La nostra bandiera omaggia il «Cristo Redentor» di Rio de Janeiro

La presenza di tanti oriundi/connazionali ha contribuito ad assicurare alla trasferta un successo di particolare importanza viste le numerose manifestazioni di apprezzamento e di affetto dimostrate dal pubblico e dalle autorità intervenute ad assistere alle nostre esibizioni, nonché di promesse per un prossimo invito. In un momento di tempo libero una parte del gruppo ha avuto la possibilità di effettuare una sorta di “pellegrinaggio” al “Cristo Redentor” di Rio de Janeiro al quale, tra le altre cose, hanno sicuramente raccomandato di vegliare sulla nostra Associazione.
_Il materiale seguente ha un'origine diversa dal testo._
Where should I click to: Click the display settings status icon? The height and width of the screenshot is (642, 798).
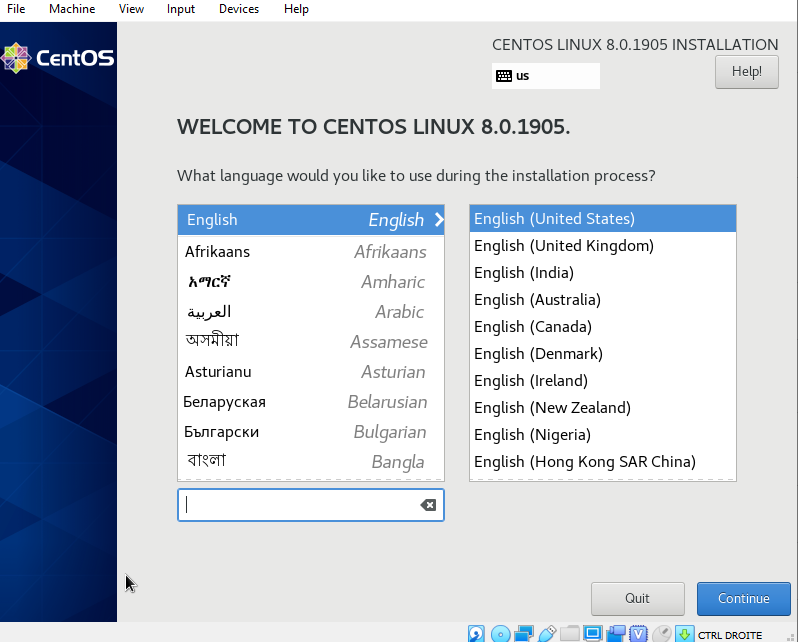click(593, 634)
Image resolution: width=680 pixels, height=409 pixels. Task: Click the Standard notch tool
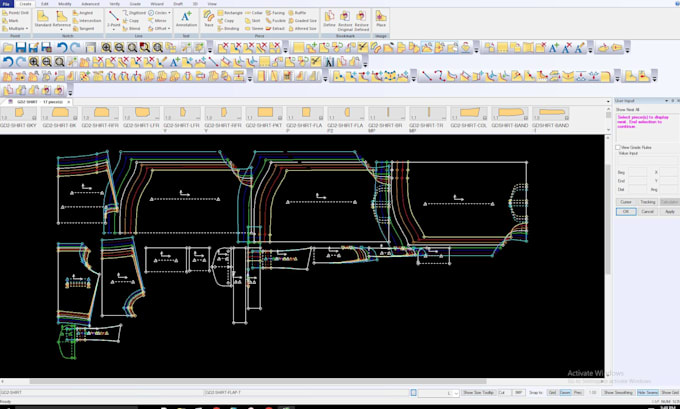coord(45,18)
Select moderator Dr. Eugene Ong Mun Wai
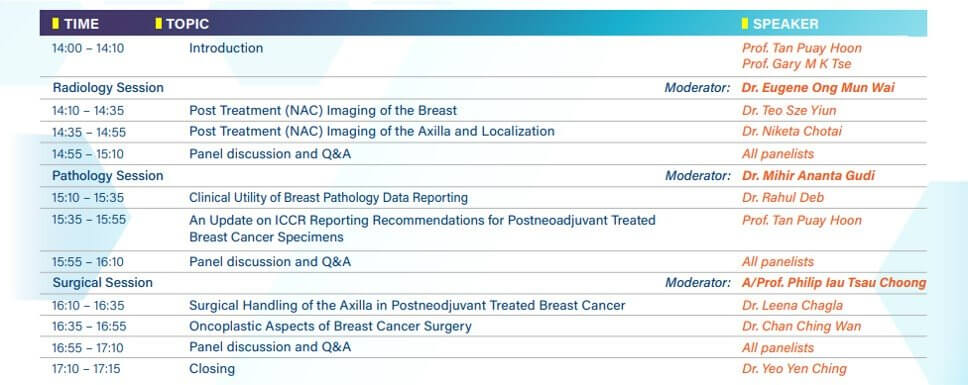 point(818,88)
Nel contempo i più giovani ed il più vecchio del gruppo si cimentavano in una intervista radiofonica destinata alle comunità italiane nel mondo, dove Lorenzo ha potuto sfoggiare il suo strepitoso “cappello”, e successivamente si avventuravano in una escursione con il treno panoramico che, traversando la foresta pluviale atlantica (Serro do Mar), raggiunge Morretes City, che riporta ancora vive le caratteristiche strutture delle cittadine coloniali. Durante il viaggio Michele avrebbe anche voluto provare a fare il macchinista del treno ma non aveva il cappello giusto: sarà per la prossima volta. Tra le esibizioni più prestigiose sono sicuramente da ricordare quella difronte ed all’interno del palazzo del Memoriale, alla quale ha assistito il Sindaco di Curitiba, dr. Rafael Greca, il vice governatore dello stato del Paranà dr. Darci Piana (le origini italiane dei due rappresentanti delle istituzioni sono evidenti) ed il Console Italiano dr. Salvatore di Venezia; quella presso la comunità italiana di Colombo, particolarmente calorosa ed emotivamente coinvolgente ed infine quella presso lo stadio Francisco Muraro del Trieste Futebol Clube dove le nostre bandiere, come veri e propri aquiloni, sono state trasportate ogni dove dal vento, impegnando strenuamente i nostri ragazzi. Prima e dopo la partita, disputata tra vecchie glorie del calcio brasiliano che hanno militato nei campionati italiani e non, abbiamo avuto modo di parlare e scherzare con i giocatori che hanno anche voluto inviare un saluto ed un incitamento alla squadra dell’Arezzo calcio. Che dire, ancora una trasferta che ha fatto conoscere nel mondo la nostra tradizione storica e folcloristica, il nostro messaggio di amicizia e fratellanza e la nostra città, con il semplice gesto ed i colori delle nostre bandiere.